Tishman Speyer has raised around $100 million at the first close of its debut proptech fund: Tishman Speyer Proptech Venture Fund, affiliate publication PERE can reveal.
The New York-headquartered manager is looking to raise up to $150 million for the vehicle, which entered the market in late 2021.
The firm garnered anchor commitments from two of the world’s biggest institutional investors: the National Pension Service of Korea and Investment Management Corporation of Ontario. They will make up a significant portion of committed capital, said chief executive officer Rob Speyer. Both investors have longstanding relationships with the firm.
The NPS capital will come from the NPS-Tishman Speyer Thematic Platform, a separately managed account the pair launched last year, Speyer said. Around $1 billion was earmarked for four strategies in that vehicle, including early stage proptech.
Meanwhile, IMCO’s most recent partnership with Tishman was in 2019, when they formed a joint venture with an initial commitment of $500 million. The JV focused on the development and acquisition of office and residential properties in the US.
Tishman’s fund becomes the largest potential proptech raise this year in North America. It is also on pace to become the third $100 million-plus vehicle in the sector this year, following the raises of Fifth Wall’s European Real Estate Technology fund in February and the open-end Taronga Ventures. The Australian firm has closed on $170 million in capital for RealTech Ventures I from institutions including PGIM Real Estate and Ivanhoé Cambridge, and is hoping it will hit its $200 million hard-cap in April this year.

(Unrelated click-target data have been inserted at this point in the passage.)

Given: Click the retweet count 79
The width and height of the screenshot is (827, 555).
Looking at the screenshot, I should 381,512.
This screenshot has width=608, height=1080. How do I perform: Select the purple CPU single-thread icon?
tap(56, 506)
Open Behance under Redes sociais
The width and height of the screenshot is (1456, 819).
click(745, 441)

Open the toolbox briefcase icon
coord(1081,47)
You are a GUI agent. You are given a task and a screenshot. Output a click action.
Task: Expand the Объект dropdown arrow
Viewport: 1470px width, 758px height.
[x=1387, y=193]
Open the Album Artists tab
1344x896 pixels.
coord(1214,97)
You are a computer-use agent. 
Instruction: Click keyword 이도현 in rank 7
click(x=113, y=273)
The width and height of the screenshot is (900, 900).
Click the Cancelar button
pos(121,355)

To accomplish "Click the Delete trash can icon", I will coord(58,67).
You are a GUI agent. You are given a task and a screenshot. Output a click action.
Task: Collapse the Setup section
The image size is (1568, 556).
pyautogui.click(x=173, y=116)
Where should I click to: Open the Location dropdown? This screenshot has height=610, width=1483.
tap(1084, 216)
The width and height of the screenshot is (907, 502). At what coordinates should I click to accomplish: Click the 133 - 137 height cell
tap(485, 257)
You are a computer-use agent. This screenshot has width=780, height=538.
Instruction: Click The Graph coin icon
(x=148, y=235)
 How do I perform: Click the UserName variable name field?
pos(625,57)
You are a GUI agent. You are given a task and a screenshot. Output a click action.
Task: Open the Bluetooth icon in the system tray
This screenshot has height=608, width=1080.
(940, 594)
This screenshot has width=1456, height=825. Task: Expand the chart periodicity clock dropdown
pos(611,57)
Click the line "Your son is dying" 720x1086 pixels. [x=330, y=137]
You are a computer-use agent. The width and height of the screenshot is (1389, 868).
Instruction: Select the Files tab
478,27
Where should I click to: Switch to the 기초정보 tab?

In terms of investment in the sector, a record $32 billion was deployed last year, according to the Center for Real Estate Technology & Innovation.
“We are at the very beginning of a technology revolution that is impacting everything about our industry,” Speyer said.
Tishman is focused specifically on early investing in technology firms, with the “vast majority” of capital earmarked for Series A and Series B funding rounds. More than half the capital deployed in the space last year was in Series C, Series D or later stages of funding, per CRETI data. Around 20 percent was in Series A and 18 percent in Series B, by comparison.
The firm has been investing in the space since 2017 and has completed 19 investments to date. It invests primarily from its balance sheet, Speyer said.
Its existing investments run the gamut from software to hardware and provide solutions for both internal operations and property-level technology. Tishman has so far invested in firms including OpenSpace, a photomapping software designed to reduce risks in construction; VTS, which makes leasing and asset management software; Agora, a materials e-commerce platform for subcontractors in the construction industry; and Latch, a company that makes smart locks. Latch was the first time Tishman took in outside capital, raising retail capital via a special acquisition company last year.
Tishman plans to continue the varied approach to deployment, choosing to focus on any technologies that it can also use. Tishman’s operating teams have used the products of virtually every company Tishman has invested in, Speyer said.
“Each of the technologies have led to improvements in our business,” Speyer said. “It’s very complementary. The returns are not just financial, it also creates terrific value for our real estate assets because it positions them at the front of the market.”
Tishman Speyer’s six-person venture capital operation is overseen by Jenny Wong, senior managing director, who has been with the firm since 2015 and also serves on the investment committee.